Satoshi was being realistic about its own design unlike all of you small blockists who didn't had the genius to invent bitcoin. He obviously wasn't locked up in a prison of fear.
The conditions under which Satoshi himself established a block size limit, remain today.
No. The recent spam attacks prove this wrong. The limit is useless.
If there was no limit, the consequences would be even worse in theory, because it would be like having no brake, so you would be pushed against a cliff without no way to stop. The bloat is a defense mechanism in a way. We need a good intermediate solution and raising the blockchain to a ridiculous level doesn't seem like one.
In theory it could also be better with an increased blocksize, since with an eight megabyte blocksize it would theoretically be eight times more expensive to attack Bitcoin by overloading the network. From my perspective the limit represents the cliff that causes transactions not be confirmed when the network becomes overloaded.
As long as txs are included under cost, anything that raises fees is good for sustainability. With the spam attack, we saw the average fee raise. This is GOOD without any shadow of a doubt.

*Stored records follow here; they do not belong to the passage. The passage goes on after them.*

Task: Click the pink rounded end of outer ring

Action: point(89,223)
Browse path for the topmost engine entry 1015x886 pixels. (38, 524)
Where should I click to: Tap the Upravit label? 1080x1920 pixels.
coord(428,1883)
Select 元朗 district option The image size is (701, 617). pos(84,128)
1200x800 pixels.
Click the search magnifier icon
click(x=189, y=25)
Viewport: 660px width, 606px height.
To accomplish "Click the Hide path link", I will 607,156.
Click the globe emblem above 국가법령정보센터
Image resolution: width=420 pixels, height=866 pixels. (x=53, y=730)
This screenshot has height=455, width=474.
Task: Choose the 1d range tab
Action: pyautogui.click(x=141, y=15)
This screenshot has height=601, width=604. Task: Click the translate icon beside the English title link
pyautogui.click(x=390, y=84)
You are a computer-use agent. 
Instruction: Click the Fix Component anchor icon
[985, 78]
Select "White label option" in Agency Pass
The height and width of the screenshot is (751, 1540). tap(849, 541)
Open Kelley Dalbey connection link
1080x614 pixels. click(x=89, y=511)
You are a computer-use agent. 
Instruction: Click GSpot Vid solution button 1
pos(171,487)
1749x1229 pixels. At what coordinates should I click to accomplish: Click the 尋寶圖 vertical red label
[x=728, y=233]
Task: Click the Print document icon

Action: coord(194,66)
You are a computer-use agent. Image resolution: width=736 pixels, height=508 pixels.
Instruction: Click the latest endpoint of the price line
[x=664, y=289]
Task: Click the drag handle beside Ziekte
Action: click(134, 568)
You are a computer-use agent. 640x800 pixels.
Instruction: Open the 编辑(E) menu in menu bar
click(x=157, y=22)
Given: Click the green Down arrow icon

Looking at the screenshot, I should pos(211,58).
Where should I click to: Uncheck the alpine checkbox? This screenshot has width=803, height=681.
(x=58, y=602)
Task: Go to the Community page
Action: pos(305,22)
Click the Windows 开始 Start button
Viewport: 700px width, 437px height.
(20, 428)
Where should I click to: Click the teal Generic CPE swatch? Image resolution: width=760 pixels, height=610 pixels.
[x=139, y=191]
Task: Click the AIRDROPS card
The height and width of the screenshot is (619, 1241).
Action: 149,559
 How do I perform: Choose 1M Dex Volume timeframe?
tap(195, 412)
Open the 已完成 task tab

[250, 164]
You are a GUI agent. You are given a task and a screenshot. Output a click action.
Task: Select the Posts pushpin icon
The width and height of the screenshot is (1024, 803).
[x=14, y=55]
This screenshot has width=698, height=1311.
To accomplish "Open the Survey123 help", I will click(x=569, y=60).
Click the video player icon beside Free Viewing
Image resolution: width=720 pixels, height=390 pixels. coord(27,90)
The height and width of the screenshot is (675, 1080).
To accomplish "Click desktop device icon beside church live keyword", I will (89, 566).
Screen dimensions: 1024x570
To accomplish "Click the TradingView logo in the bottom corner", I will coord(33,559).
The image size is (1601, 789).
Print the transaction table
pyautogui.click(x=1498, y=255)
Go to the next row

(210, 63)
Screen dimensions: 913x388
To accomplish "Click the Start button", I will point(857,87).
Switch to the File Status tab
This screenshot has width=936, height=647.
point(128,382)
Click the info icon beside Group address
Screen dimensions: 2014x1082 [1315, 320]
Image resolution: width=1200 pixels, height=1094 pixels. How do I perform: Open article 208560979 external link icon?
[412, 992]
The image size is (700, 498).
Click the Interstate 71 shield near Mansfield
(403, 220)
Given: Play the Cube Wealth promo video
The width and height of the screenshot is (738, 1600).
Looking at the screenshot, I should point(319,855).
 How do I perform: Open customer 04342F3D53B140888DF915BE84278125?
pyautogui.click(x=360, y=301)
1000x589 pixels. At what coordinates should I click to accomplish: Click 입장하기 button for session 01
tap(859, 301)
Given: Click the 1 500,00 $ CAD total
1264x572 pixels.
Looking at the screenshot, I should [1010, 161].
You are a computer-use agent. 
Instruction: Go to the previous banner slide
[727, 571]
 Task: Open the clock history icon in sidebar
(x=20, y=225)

Ideally we should be having full blocks all the time and some backlog so there may appear a fee market. Especially after the halving as mining gaps will appear and they will weaken the network otherwise.
I really do strongly disagree with this point, high fees and unreliable transactions would not be good for Bitcoin adoption and public perception. I really do think if people allowed this to happen to Bitcoin, which I do not presently think will happen, this would essentially not allow Bitcoin to effectively compete with other crypocurrencies and payment methods. Under such a scenario I would expect another cryptocurrency to become more dominant. I personally would be forced to stop using Bitcoin both because of the high fees and unreliable transactions. I would have to shift my activities over to another blockchain which would function in a similar way to how Bitcoin used to be, before the blocks became consistently full.